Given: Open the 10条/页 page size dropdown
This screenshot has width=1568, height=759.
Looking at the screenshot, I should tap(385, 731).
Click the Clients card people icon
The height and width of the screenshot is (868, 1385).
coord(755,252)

☆ ☆ ☆ ☆

* **What is required**
Word for word, repeat every line of the data.

* **Exercise result**
Given: Open the 10条/页 page size dropdown
This screenshot has width=1568, height=759.
Looking at the screenshot, I should tap(385, 731).
Click the Clients card people icon
The height and width of the screenshot is (868, 1385).
coord(755,252)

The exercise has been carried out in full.